Normality of a dataset

alfred

New Member
#1
Hello,

In SPSS, which is the difference between the Kolmogorov-Smirnoff test under Analyze->Descriptive Stats->Explore and under Analyze->Non Parametric Tests->1 sample K-S?

I always thought that the first one includes the Lilliefors correction and is more precise, but in principle the second one could be used to check normality too.

However, I have very simple dataset (here is the dataset) and I simply want to see if it's normal or not...

If I run the Kolmogorov-Smirnoff test under Analyze->Descriptive Stats->Explore I obtain:

Therefore my dataset is not normal (i.e. it is significantly different from a normal distribution).

However, if I run Kolmogorov-Smirnoff under Analyze->Non Parametric Tests->1 sample K-S I obtain:

Therefore my dataset is normal (i.e. it is not significantly different from a normal distribution).

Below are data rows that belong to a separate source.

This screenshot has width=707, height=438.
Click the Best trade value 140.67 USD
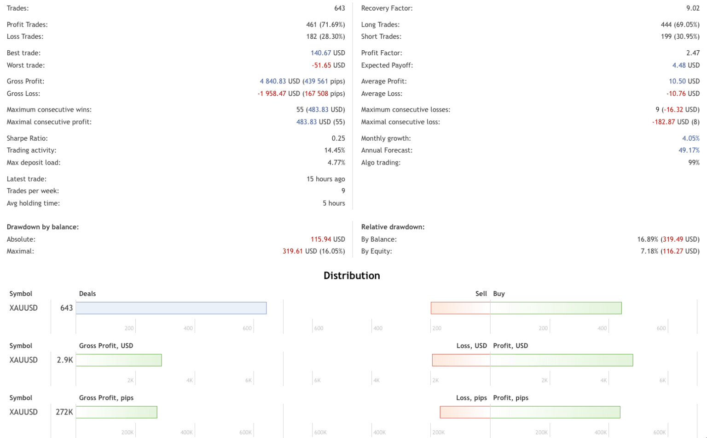click(x=327, y=53)
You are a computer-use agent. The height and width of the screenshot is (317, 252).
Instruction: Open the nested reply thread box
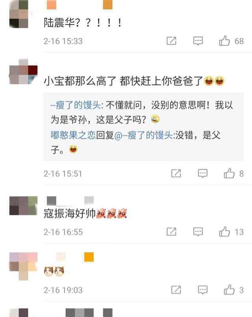tap(143, 127)
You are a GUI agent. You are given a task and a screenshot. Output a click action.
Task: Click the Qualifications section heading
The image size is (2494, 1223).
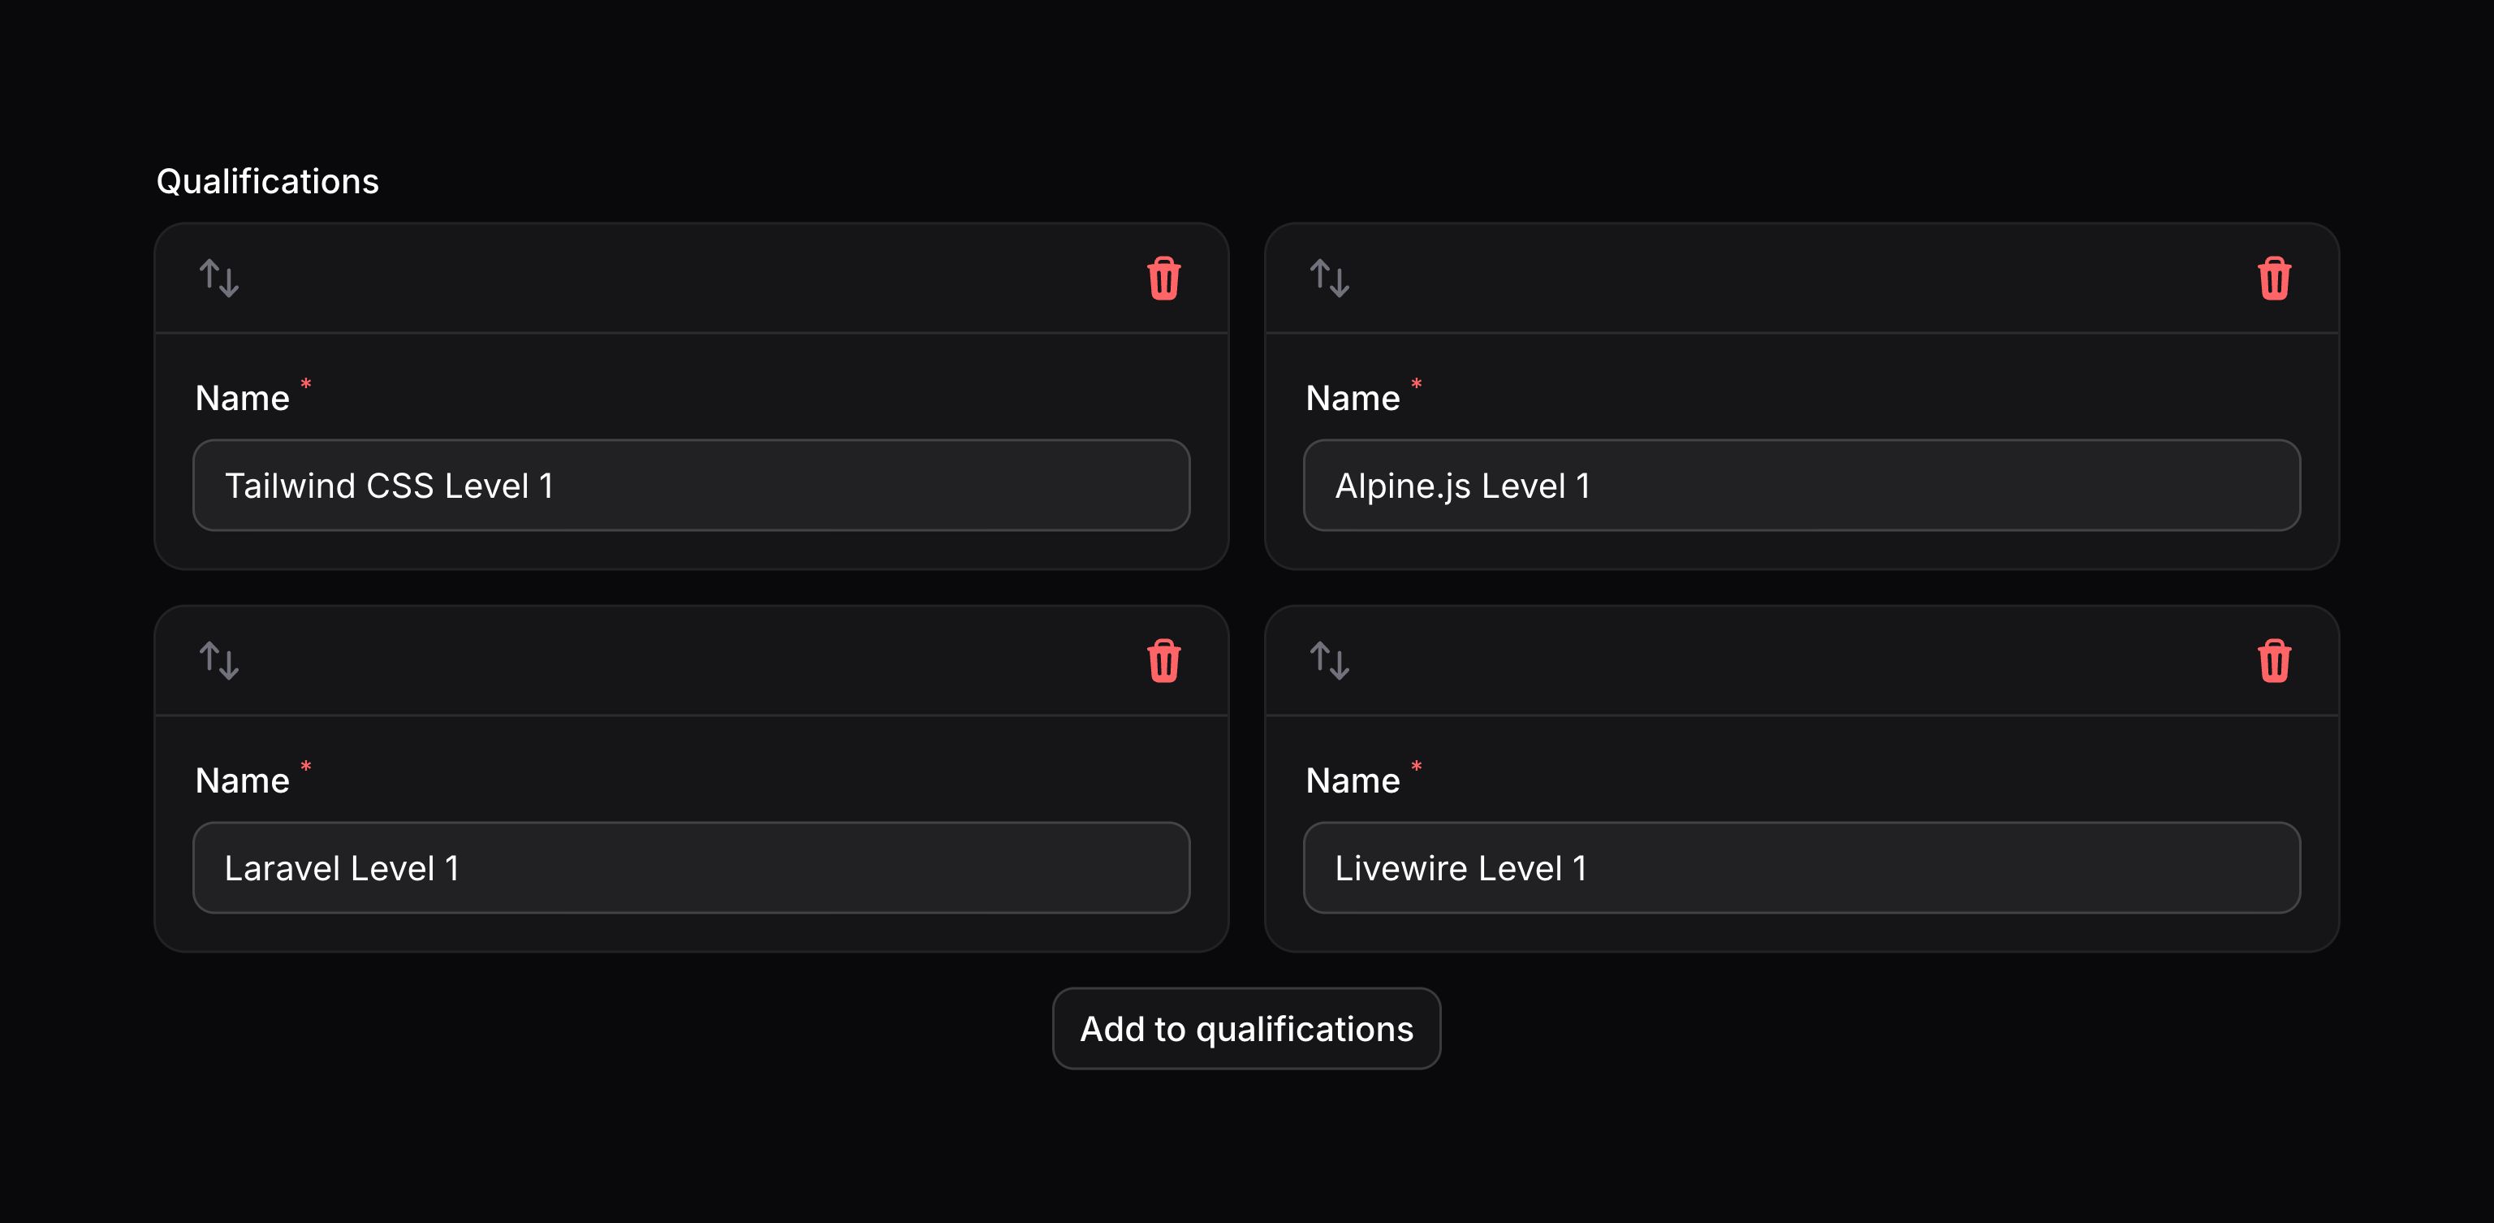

So, which test should I trust? Just looking at the "numbers", can my dataset be considered normal or not?

Thank you in advance
 

RobH

New Member
#2
I don't know why the two tests are coming out different, I looked at the data on a histogram and it didn't look normally distributed, if you go to graphs>histogram and put the gain variable in it doesn't look very normally distributed, so I would say no.
 

RobH

New Member
#3

alfred

New Member
#4
Thanks again for your feedback. I know that chapter and I have that book (love it) :)
I just couldn't understand how could a dataset have a completely opposite result with K-S, with and without Lilliefors correction (usually when u run K-S in SPSS with or without the correction, the significant level changes but it still remains in the same range of normal/not normal. This is probably an atypical case).
 

noetsi

No cake for spunky
#5
Be warned that this is a very weak test for normality. It only catches abnormality that is really extreme. Using a histogram with a superimposed normal curve, looking to see if a box plot is centered in the data, looking at skewness and kurtosis results, and QQ plots are all better ways to find if the data is normal.
 

ilgr

New Member
#6
I have also a question about my data set, in some topics I read that the skewness and kurtosis, statistic cannot exceed the number 2 or -2, but others devide the statistic by standaard error of the skewness and the kurotsis, and this outcome cannot lie between -1,96 and1,96 (z score interval 95%) to be normal distributed, which one is correct?

The first analyses gives a normal distribution but the second not.

And how can I do a regression without a normal distributed database.

I hope some one can help me, thanks in advance
 

Dason

Ambassador to the humans
#7
You don't need your data to be normally distributed when you do regression. You want your residuals to be approximately normally distributed. You can't check this until you actually run the regression.
 

ilgr

New Member
#8
But for the multicollinearity test I need to know if this is normal distributed or not? And that is what I need before running a regression.